Работа шла дружно, спаянно, никаких невзгод не было.
Работая в парниково-тепличном хозяйстве, мы были довольны тем, что с утра и до вечерней поверки находились на свежем воздухе, не имели за своей спиной ни солдата с ружьем, ни надзирателя, ни старосту барака – стукача.
Работая на производстве, мы становились до некоторой степени хозяевами своего труда.
Мы работали на благо своей Родины и тем самым на производстве невольно заставляли считаться с нами всю эту паразитическую братию в лице надзирателей и прочих тунеядцев, сидящих на шее трудящихся.
48. Бытовые условия
До марта месяца 1953 года наши бытовые условия были очень тяжелыми. Мы были на строгом тюремном режиме. После вечерней поверки бараки закрывались на замок.
В коридоре барака ставилась параша, так что зловоние проникало в барак. В бараке от большого количества народа и от зловония было душно, света не было, всю ночь была темнота.
Если в течение ночи кто-нибудь заболеет, не дозовешься дежурного надзирателя…
Особенно было тяжело в летнее время.
Вечерняя поверка начиналась в 8 часов вечера и заканчивалась через 15–20 минут; на улице еще светит солнце, а нас как скот загоняют в стойло и запирают на несколько замков. На окнах поставлены железные массивные решетки.

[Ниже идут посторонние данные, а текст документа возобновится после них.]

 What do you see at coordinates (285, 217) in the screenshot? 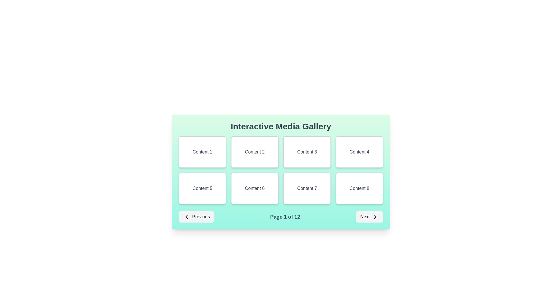
I see `the Text display element that provides information about the current page and total number of pages, positioned between the 'Previous' and 'Next' buttons` at bounding box center [285, 217].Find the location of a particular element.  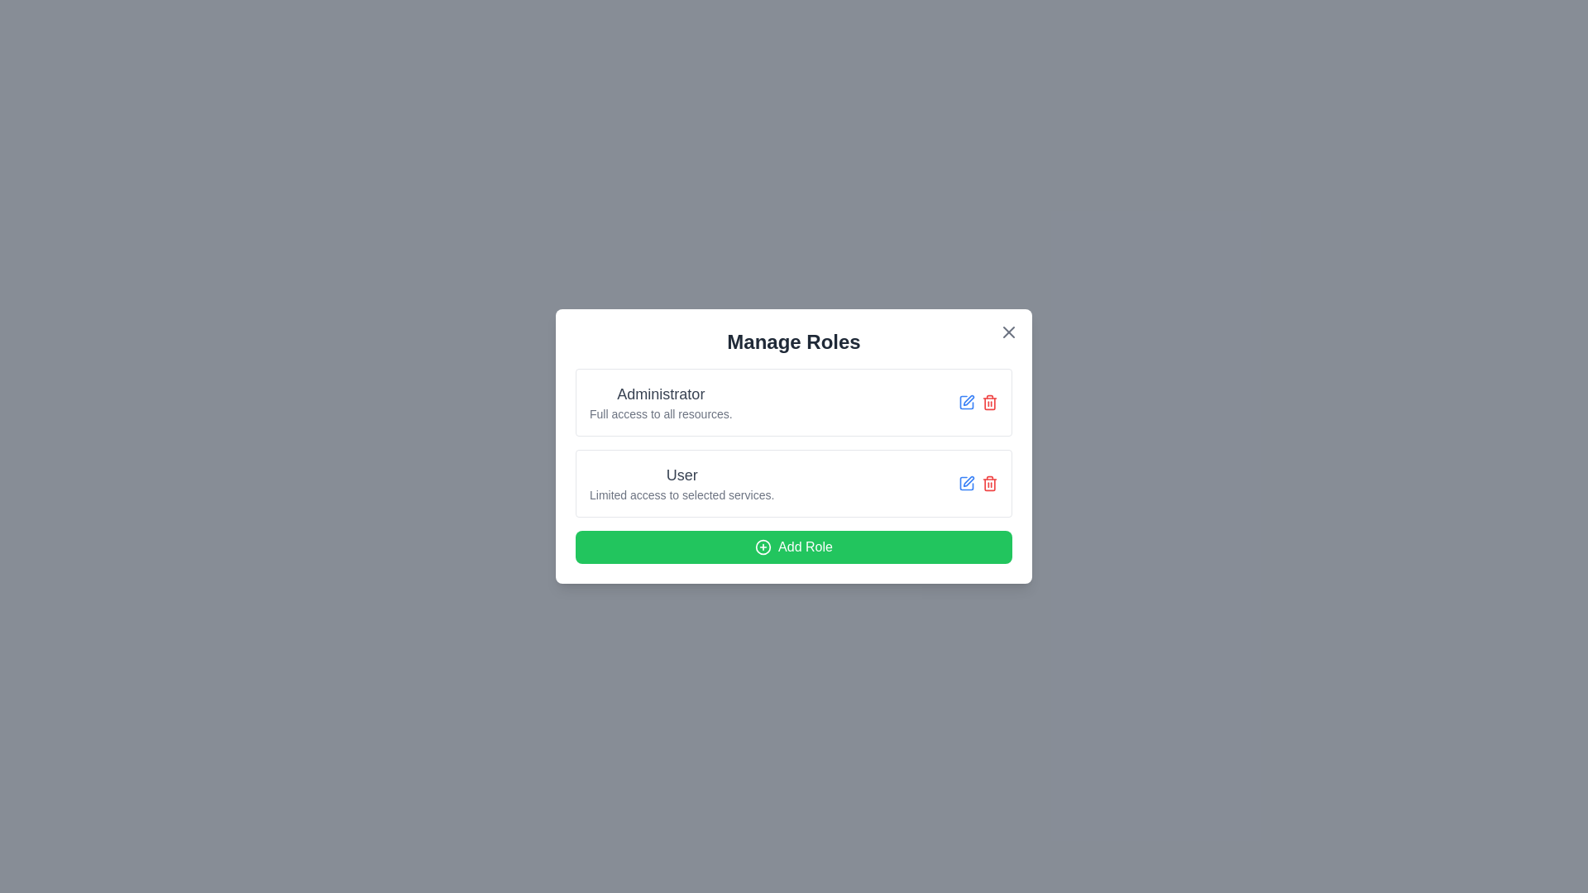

С какой радостью мы шли на ночной полив огорода! Тут вольно дышится свежим ночным воздухом. Смотришь на ночное звездное небо, которое годами не видели некоторые товарищи. Какая же прелесть в ночное время дышать свежим воздухом, видеть чистое, ясное звездное небо и слушать журчание воды, переливающейся из борозды в борозду, из замка в замок.
И здесь же невольно вспоминаешь Север, где бараки на ночь не запирались, решеток на окнах не было, параш в коридорах не ставили, ночью выходи из барака и любуйся северным сиянием, сколько душе будет угодно. В ночное время в бараках горел свет.

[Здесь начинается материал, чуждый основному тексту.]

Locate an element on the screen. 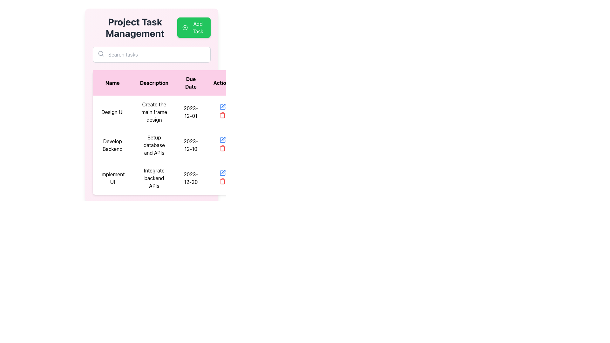 This screenshot has height=343, width=610. the blue pen icon button located in the 'Actions' column of the 'Develop Backend' row in the table, which is styled with hover effects is located at coordinates (222, 139). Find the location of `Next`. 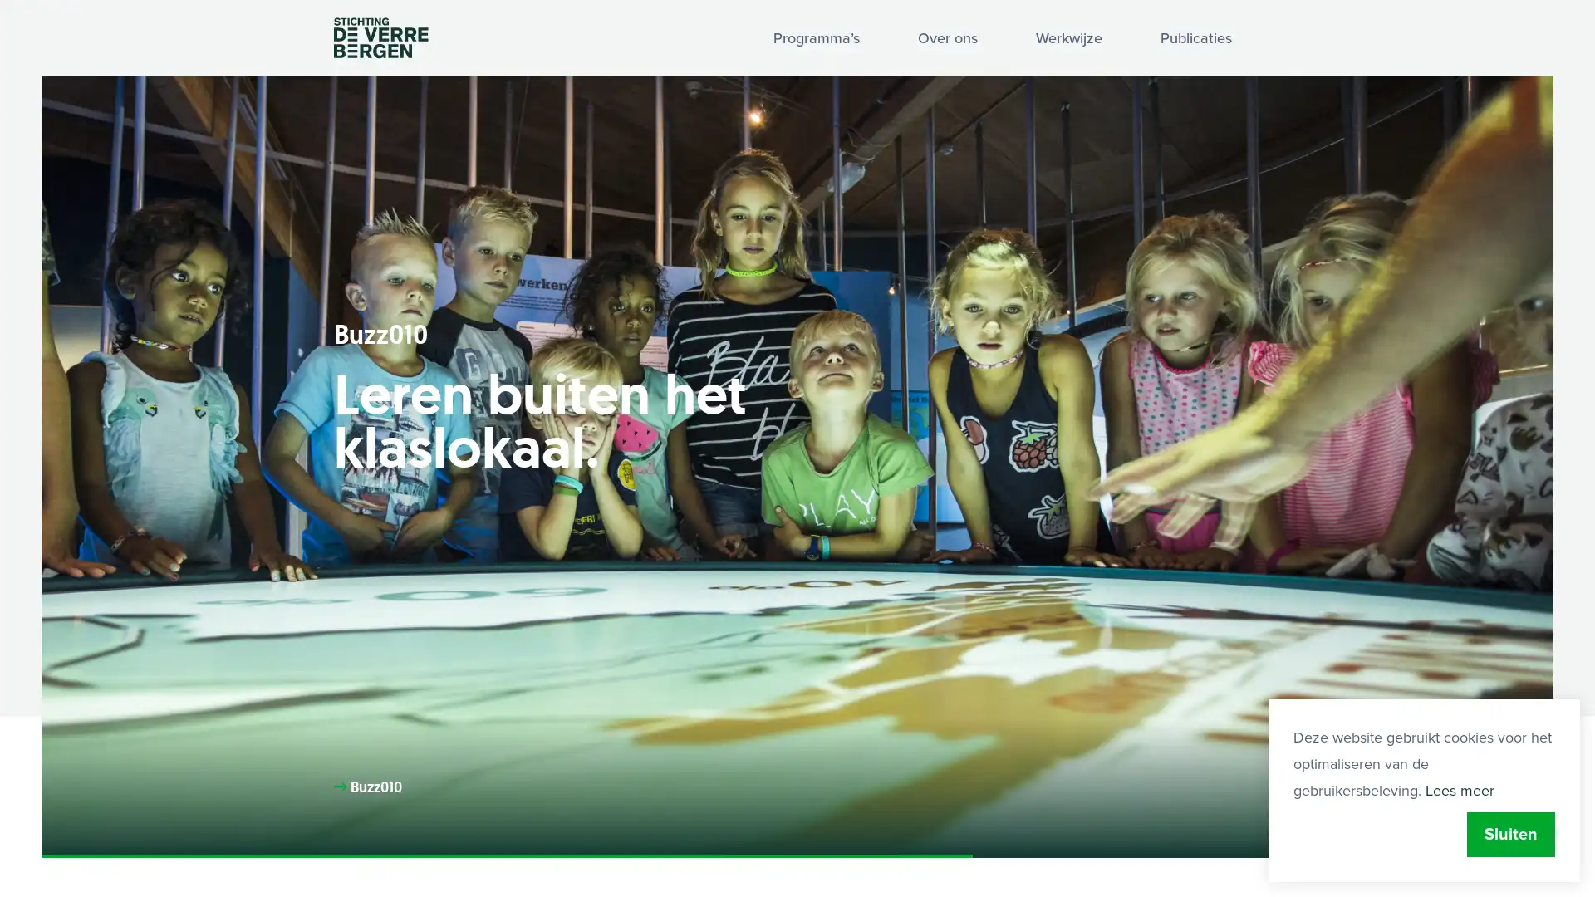

Next is located at coordinates (1503, 815).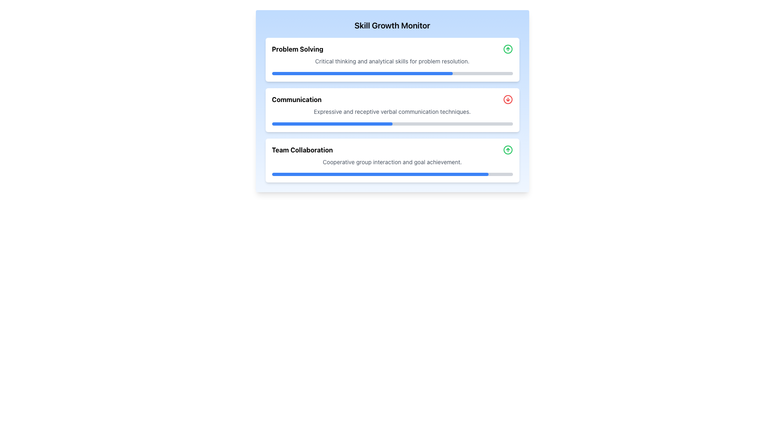  What do you see at coordinates (392, 124) in the screenshot?
I see `the progress bar that visually represents the status of the 'Communication' skill, located below the description text 'Expressive and receptive verbal communication techniques'` at bounding box center [392, 124].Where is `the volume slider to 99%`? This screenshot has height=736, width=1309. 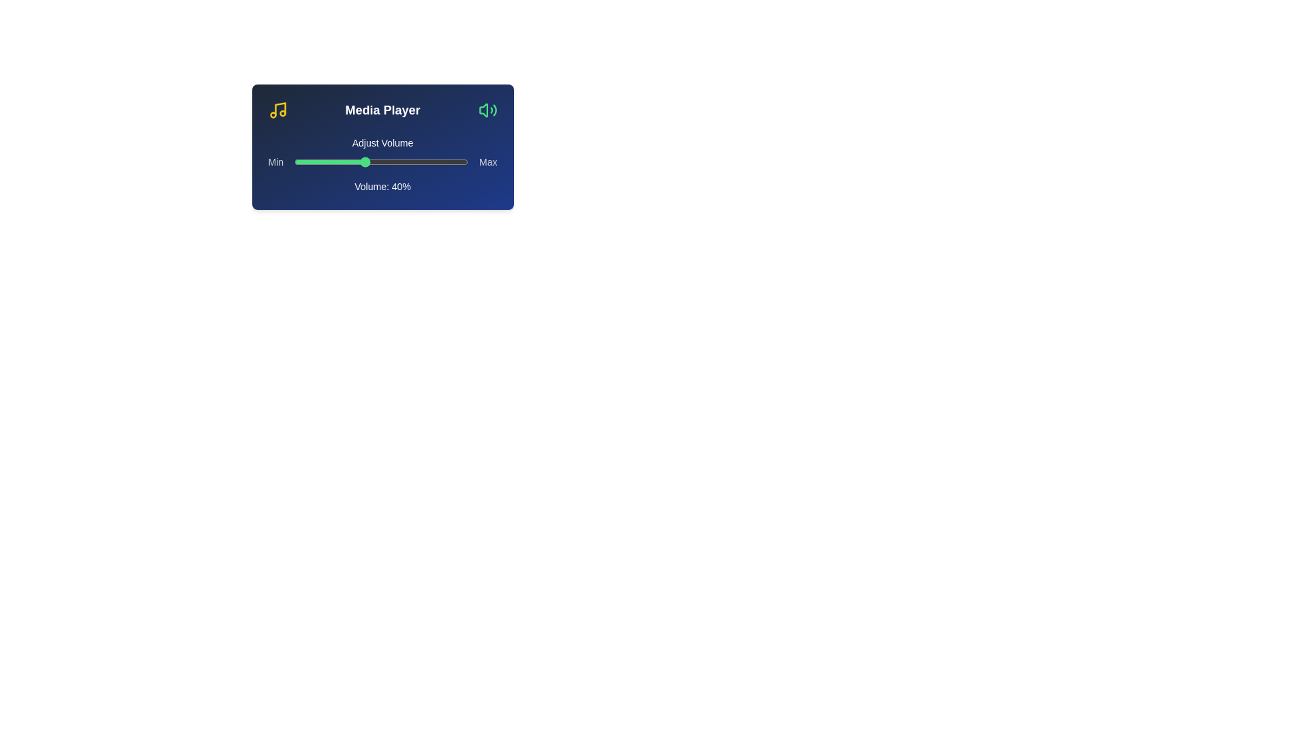
the volume slider to 99% is located at coordinates (466, 162).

Вечерняя и утренняя поверки у нас происходили на улице возле барака.
В западной стороне нашей зоны стояло несколько мощных осокорей[98]. Ястребки каждое лето вили себе гнезда, выводили птенцов, осенью со своим молодым потомством улетали в теплые края, а весной вновь возвращались сюда.
В летнее время они рано-рано поднимались со своих гнезд и летели в разные стороны искать добычу для себя и своих деток.
Вечером они с добычей возвращались в свои гнезда. У нас как раз в это время была поверка, и редко случалось, чтобы тот или другой ястребок запоздал прилететь к этому времени.
С какой завистью мы смотрели на этих ястребков.
Если ястребки за свой трудовой день хорошо потрудились для себя и своих птенцов, то они теперь будут ночь спать спокойно, никто их не потревожит, никто не побеспокоит: ни надзиратель, ни оперуполномоченный. Никто не придет и не составит ложного доноса, не отправит в изолятор, а также не подсадят к ним бандитов, чтобы не дать работягам спокойно жить и работать.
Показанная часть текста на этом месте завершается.